Camelina Sativa – The Wonder Weed.
Could a weed, used by ancient Europeans to make oil, pave the way for carbon-negative jet fuels and also help revitalise land lost due to overuse and climate change?
Camelina sativa is an unassuming plant. Once popular among ancient Europeans as a
source of oil for cooking and oil lamps, it has fallen out of favour in modern times and
become an overlooked, and sometimes pesky, weed.
However, the plant, which is similar to mustard, may soon experience its renaissance. Its high oil content and ability to grow on the least nutritious of soils, withstand drought and low temperatures and still produce yield, have put it into focus with researchers
looking for replacements for fossil-based aviation fuels.
In fact, researchers think that camelina could help solve not one but two environmental problems at once. While cutting the carbon footprint of aviation in line with international attempts to combat climate change, it could also replenish agricultural soils that have lost their fertility due to intensive farming and degradation caused by erosion and drought. As such, it can be grown during periods of time when agricultural land needs rest to replenish nutrients.

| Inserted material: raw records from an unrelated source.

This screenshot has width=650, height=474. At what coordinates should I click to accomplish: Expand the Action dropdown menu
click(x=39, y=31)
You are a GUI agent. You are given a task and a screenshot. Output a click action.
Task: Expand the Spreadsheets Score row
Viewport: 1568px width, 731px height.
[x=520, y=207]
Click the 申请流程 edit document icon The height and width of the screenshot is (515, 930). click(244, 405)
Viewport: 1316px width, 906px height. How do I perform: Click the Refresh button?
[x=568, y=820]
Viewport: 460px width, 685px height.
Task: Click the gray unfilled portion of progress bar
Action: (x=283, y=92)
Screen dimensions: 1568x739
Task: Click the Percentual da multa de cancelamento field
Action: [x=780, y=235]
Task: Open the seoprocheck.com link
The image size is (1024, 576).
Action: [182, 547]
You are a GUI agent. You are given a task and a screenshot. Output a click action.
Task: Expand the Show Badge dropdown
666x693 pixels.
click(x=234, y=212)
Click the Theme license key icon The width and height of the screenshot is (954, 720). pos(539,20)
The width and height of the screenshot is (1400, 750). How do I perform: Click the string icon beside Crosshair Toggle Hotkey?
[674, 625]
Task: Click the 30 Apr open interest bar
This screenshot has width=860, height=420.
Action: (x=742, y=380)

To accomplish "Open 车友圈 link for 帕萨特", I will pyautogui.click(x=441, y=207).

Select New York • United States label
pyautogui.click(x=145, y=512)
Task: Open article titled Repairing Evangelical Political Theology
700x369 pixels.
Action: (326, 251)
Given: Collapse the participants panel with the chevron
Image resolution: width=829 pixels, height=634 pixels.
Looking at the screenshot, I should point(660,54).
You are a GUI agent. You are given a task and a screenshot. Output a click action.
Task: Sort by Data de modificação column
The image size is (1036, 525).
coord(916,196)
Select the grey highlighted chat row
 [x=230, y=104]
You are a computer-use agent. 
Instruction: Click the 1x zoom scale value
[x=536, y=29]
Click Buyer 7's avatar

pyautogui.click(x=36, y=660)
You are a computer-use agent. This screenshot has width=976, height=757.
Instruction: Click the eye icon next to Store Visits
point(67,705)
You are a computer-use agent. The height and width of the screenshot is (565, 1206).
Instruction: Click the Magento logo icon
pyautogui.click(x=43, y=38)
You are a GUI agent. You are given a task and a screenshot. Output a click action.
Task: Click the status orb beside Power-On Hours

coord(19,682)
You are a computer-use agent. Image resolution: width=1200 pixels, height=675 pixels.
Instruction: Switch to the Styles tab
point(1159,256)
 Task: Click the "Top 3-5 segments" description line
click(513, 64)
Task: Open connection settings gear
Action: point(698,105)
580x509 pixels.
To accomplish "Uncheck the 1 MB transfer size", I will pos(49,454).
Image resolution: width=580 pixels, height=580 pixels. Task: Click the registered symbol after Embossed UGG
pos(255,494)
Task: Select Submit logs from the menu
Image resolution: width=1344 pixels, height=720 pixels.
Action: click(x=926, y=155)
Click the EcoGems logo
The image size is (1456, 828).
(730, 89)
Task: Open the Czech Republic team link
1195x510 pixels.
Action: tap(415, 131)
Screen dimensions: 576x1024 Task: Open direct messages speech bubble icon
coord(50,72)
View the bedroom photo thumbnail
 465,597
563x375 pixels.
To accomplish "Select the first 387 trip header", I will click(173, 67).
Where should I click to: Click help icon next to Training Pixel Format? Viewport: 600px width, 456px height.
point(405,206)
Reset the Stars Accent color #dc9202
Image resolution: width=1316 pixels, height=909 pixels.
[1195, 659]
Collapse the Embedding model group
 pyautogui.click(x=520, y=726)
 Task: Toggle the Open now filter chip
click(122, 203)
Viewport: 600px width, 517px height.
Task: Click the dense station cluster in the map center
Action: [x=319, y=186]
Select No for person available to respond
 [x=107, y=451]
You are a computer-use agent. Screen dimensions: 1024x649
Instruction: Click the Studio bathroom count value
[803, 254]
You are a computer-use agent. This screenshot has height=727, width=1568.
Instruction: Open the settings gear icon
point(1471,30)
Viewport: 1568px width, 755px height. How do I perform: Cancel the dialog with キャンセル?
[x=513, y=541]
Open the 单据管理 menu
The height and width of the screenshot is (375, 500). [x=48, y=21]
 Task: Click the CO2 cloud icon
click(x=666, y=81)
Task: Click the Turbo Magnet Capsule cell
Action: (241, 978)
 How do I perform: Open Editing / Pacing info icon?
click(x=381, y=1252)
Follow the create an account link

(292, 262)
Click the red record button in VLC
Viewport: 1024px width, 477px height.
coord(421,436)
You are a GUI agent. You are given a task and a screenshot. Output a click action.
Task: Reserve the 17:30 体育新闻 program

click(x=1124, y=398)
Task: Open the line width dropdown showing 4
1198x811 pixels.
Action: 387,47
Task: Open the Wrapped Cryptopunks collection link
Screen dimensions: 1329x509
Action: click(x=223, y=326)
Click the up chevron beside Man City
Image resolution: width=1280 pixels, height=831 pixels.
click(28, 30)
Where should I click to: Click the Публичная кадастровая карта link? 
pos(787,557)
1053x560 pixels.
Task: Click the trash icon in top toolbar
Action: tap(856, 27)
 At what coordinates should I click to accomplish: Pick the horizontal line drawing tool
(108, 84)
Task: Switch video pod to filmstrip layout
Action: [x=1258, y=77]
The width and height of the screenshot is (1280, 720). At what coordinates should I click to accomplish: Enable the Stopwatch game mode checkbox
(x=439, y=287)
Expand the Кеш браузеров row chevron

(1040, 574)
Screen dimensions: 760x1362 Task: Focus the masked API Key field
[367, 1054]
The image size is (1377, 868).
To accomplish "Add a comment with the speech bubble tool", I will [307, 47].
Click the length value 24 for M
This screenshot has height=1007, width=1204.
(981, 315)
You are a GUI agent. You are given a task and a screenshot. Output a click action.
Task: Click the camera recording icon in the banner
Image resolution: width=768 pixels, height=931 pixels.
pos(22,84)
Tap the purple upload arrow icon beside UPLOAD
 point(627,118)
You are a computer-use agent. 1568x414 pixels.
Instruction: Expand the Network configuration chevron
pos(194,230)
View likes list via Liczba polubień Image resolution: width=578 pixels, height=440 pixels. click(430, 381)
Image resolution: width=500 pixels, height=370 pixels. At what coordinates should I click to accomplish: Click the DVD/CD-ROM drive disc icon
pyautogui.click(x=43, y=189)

"We think the energy sector can offer something to food and feed production,” - says David Chiaramonti, a professor of Systems for Energy and Environment and Energy Economics at the Polytechnic of Turin in Italy. “They can pay to recover soil and,
through sustainable rotation between food, feed and energy crops, they can maintain or even implement food production where otherwise it would not be economically doable."
Sustainable aviation fuels (SAFs), made from biomass and food waste, are expected to play a dominant role in aviation’s quest for carbon neutrality by 2050.
Yet there are many challenges associated with SAF. Currently, the most advanced and readily available process to make sustainable jet fuels involves hydrogenation of used cooking oil and animal fat to produce Hydrotreated Esters and Fatty Acids (HEFA). Refineries capable of making HEFAs in large quantities of more than 1000 tonnes already exist, and the resulting fuel can be blended with kerosene or used on its own to power existing aircraft.
However, there is nowhere near enough old cooking oil and waste animal fat in the world to meet aviation’s fuel demand. According to estimates, this resource could cover at best about 2% of aviation’s fuel needs.
The BIO4A project, therefore, looked at the undemanding camelina, a plant native to Europe and Central Asia but spread widely today across North America and China too, and investigated its potential to grow on land no longer used by farmers.
The idea to use HEFA jet fuel made from camelina is not new. In 2011, the USAF conducted an experimental test flight at Edwards AFB, in California, using an F-22 Raptor fighter, powered by a 50:50 blend of military-grade kerosene and biofuel made from camelina.
The Dutch airline KLM has also experimented with camelina-based jet fuel since the early 2010s. Nevertheless, growing camelina for jet fuel production has not yet taken off on a large scale, despite the plant’s low requirements and convenience of use.
Camelina doesn’t require much water, it doesn’t require much fertiliser and it doesn’t require very high land quality in terms of nutrients.
Producing jet fuel from camelina is a tested process, which can be performed in retrofitted oil refineries. The cost of this SAF will, ultimately, depend on the scale of production. However, even with the most optimised supply chain, the price of this clean fuel is bound to be higher than the fossil-based kerosene.